(Click-target data)

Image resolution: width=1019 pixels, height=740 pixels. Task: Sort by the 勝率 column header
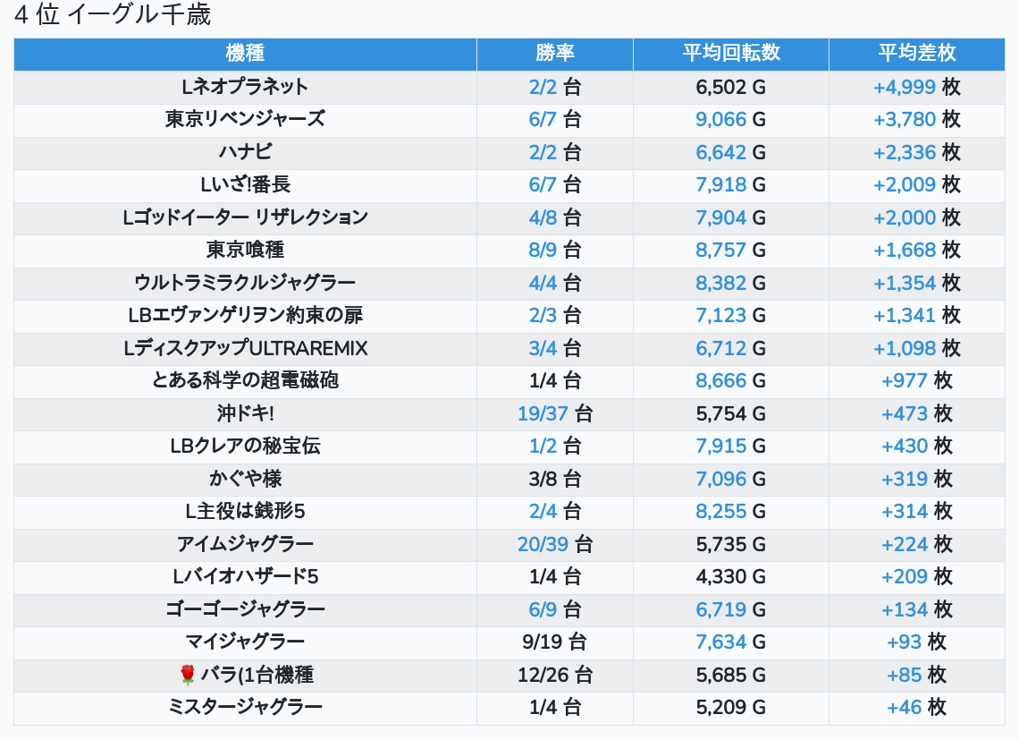(554, 54)
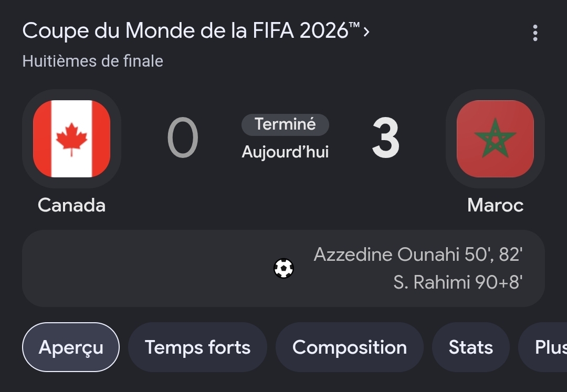Click the soccer ball goal icon
This screenshot has height=392, width=567.
284,269
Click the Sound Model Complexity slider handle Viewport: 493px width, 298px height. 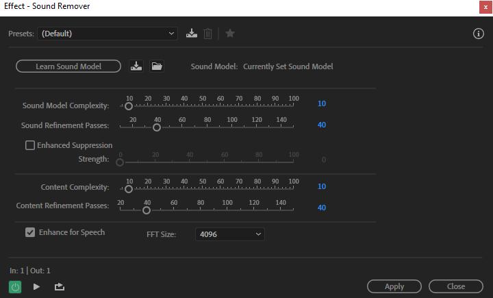pos(129,106)
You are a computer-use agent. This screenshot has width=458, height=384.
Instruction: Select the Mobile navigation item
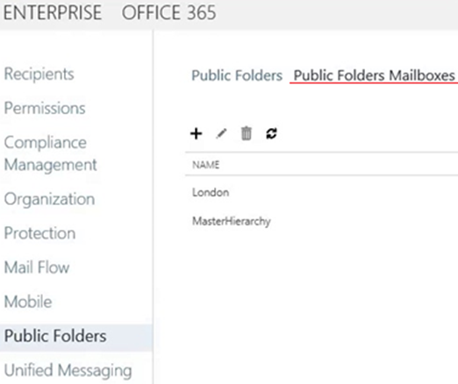pos(28,302)
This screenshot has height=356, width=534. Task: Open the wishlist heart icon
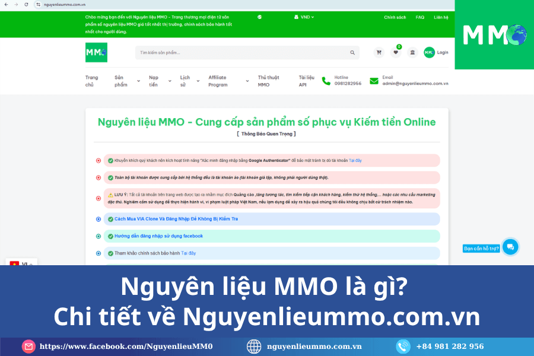coord(396,52)
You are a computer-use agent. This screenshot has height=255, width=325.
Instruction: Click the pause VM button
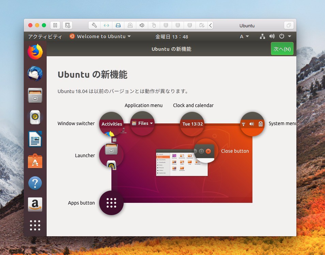click(55, 25)
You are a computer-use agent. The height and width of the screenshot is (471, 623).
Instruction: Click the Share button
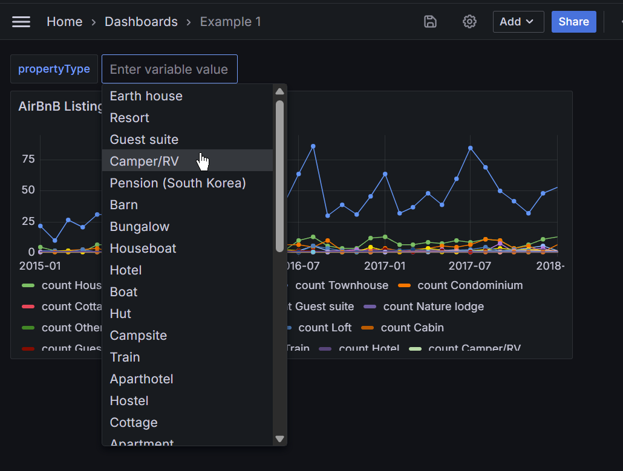tap(573, 22)
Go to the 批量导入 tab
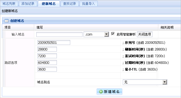This screenshot has width=181, height=98. pos(88,3)
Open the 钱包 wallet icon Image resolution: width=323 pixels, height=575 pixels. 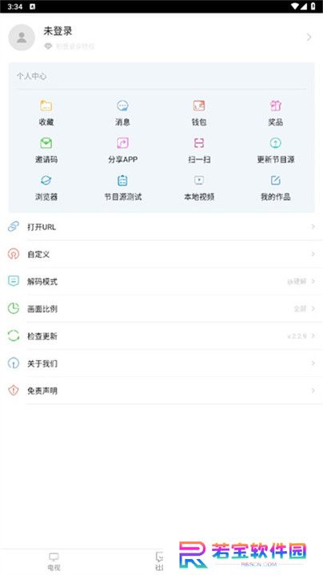[199, 106]
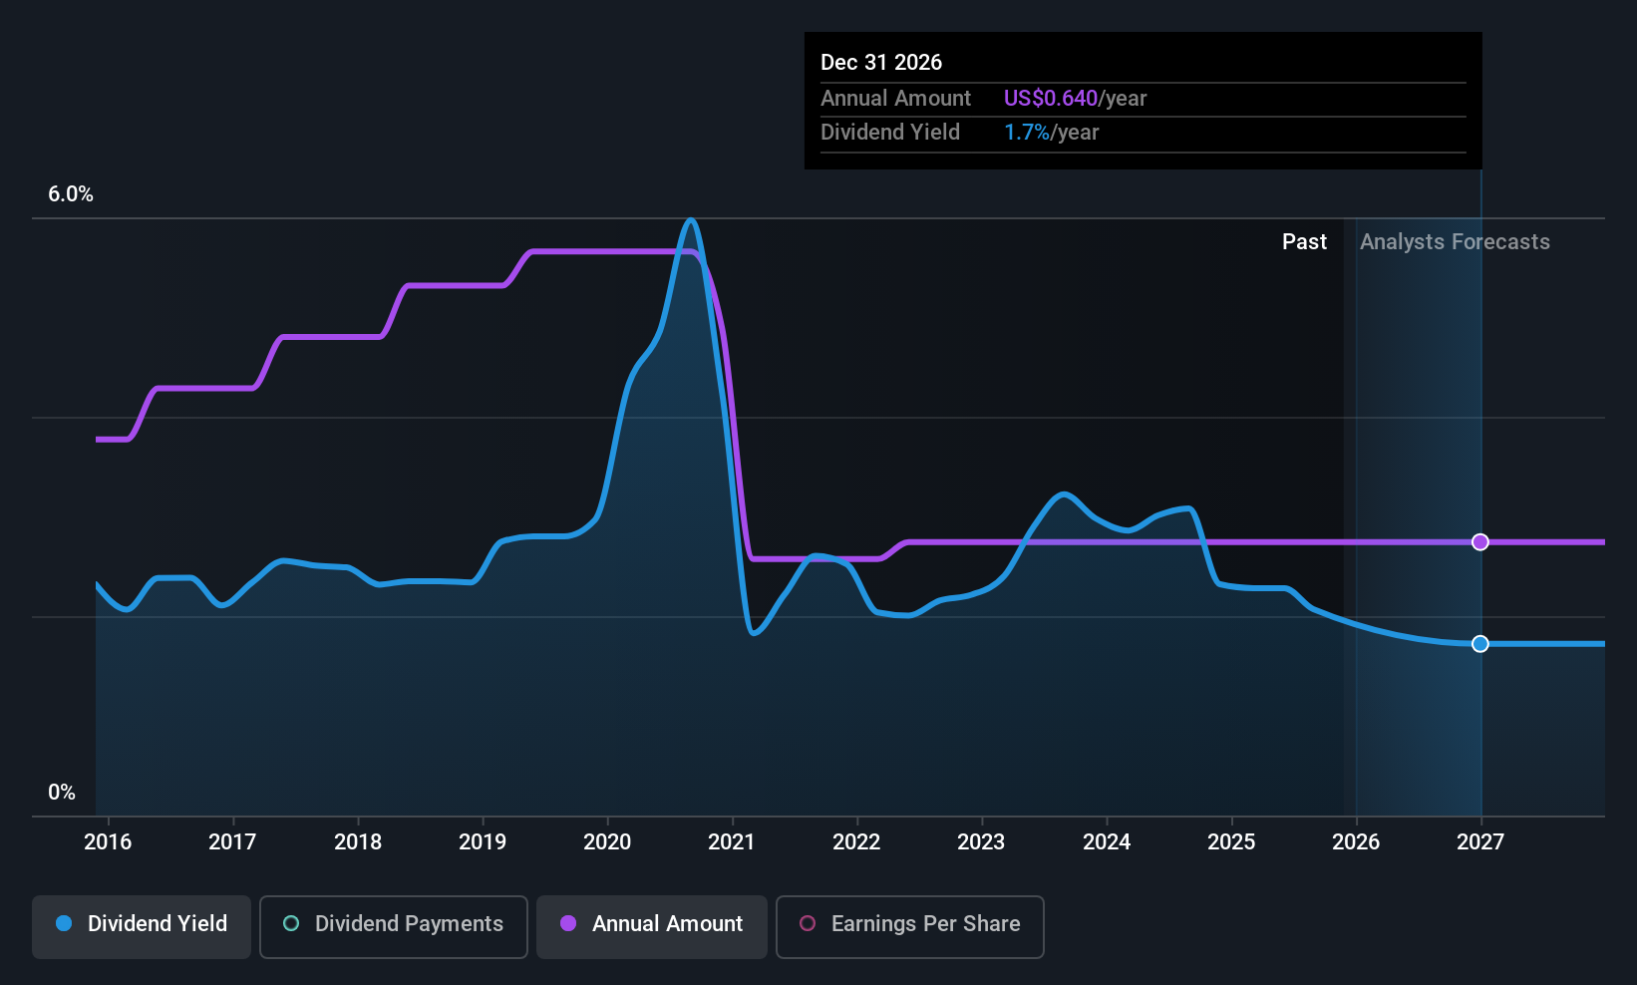Screen dimensions: 1637x985
Task: Click the 0% y-axis label
Action: pos(62,793)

§ **SET PROBLEM**
How many lines of the listing above contain the word "Instruction"? Reply with the number only.

§ **REPLY TO THE EXERCISE**
3